Member of the Pennsylvania House of Representatives
- In office 1916–1924

Personal details
- Born: December 23, 1891 Alliance, New Jersey, U.S.
- Died: December 30, 1946 (aged 55) Philadelphia, Pennsylvania, U.S.
- Party: Republican
- Alma mater: University of Pennsylvania Law School

Military service
- Allegiance: United States
- Battles/wars: World War I

= Benjamin M. Golder =

American politician

Benjamin Martin Golder (December 23, 1891 – December 30, 1946) was a Republican member of the United States House of Representatives, representing the Commonwealth of Pennsylvania's Fourth District.

==Biography==
Benjamin Golder was born in Alliance, New Jersey (in Pittsgrove Township, New Jersey).

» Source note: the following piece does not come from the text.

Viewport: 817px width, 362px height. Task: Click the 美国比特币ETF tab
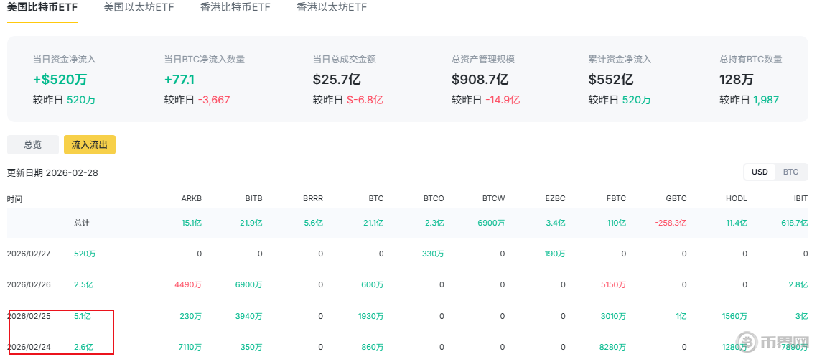point(42,8)
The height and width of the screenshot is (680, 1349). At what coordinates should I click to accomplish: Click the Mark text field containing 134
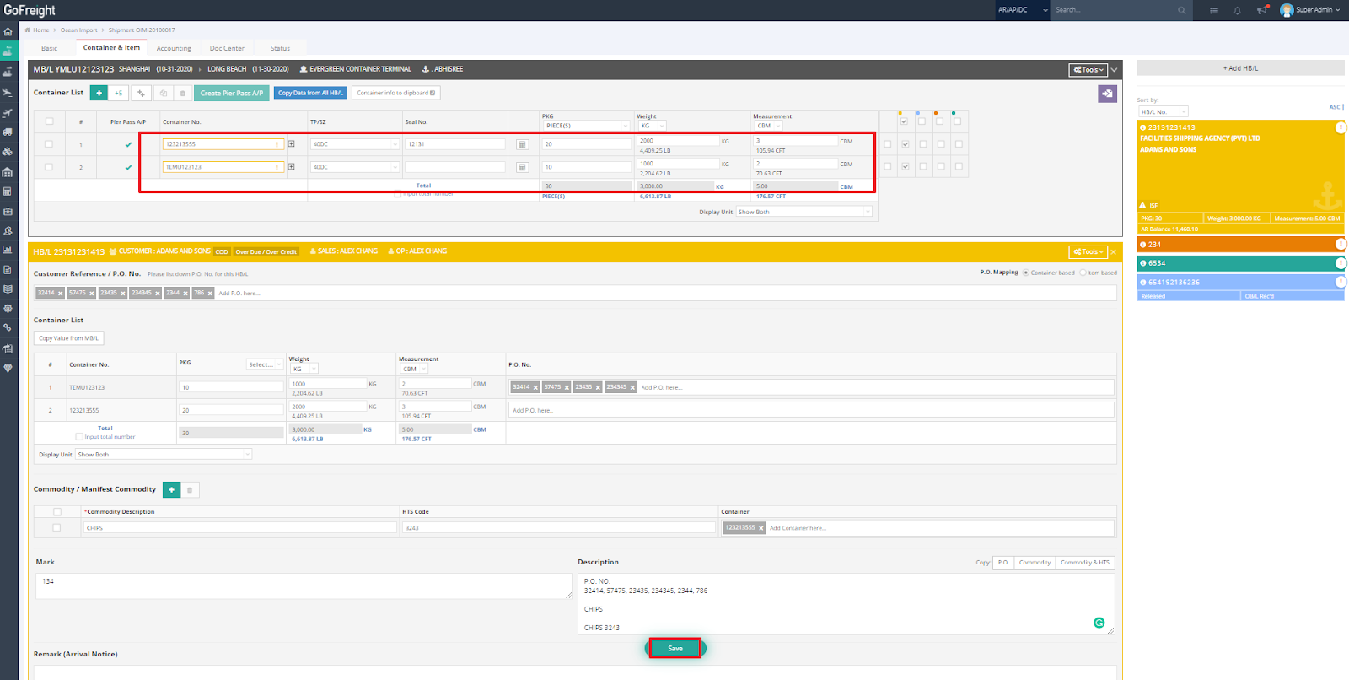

He moved with his parents to Philadelphia in 1893. He graduated from the law department of the University of Pennsylvania at Philadelphia in 1913.

He enlisted in the Naval Aviation Service during World War I and was honorably discharged as ensign after the Armistice. He became a member of the Pennsylvania State House of Representatives, serving from 1916 to 1924.

He was elected in 1924 as a Republican to the 69th Congress, and represented Pennsylvania's Fourth District. He was an unsuccessful candidate for renomination in 1932 and for election in 1940. He resumed the practice of law in Philadelphia until the Second World War. He was commissioned a captain in the United States Army on February 5, 1943, and served until discharged as a lieutenant colonel on July 1, 1945.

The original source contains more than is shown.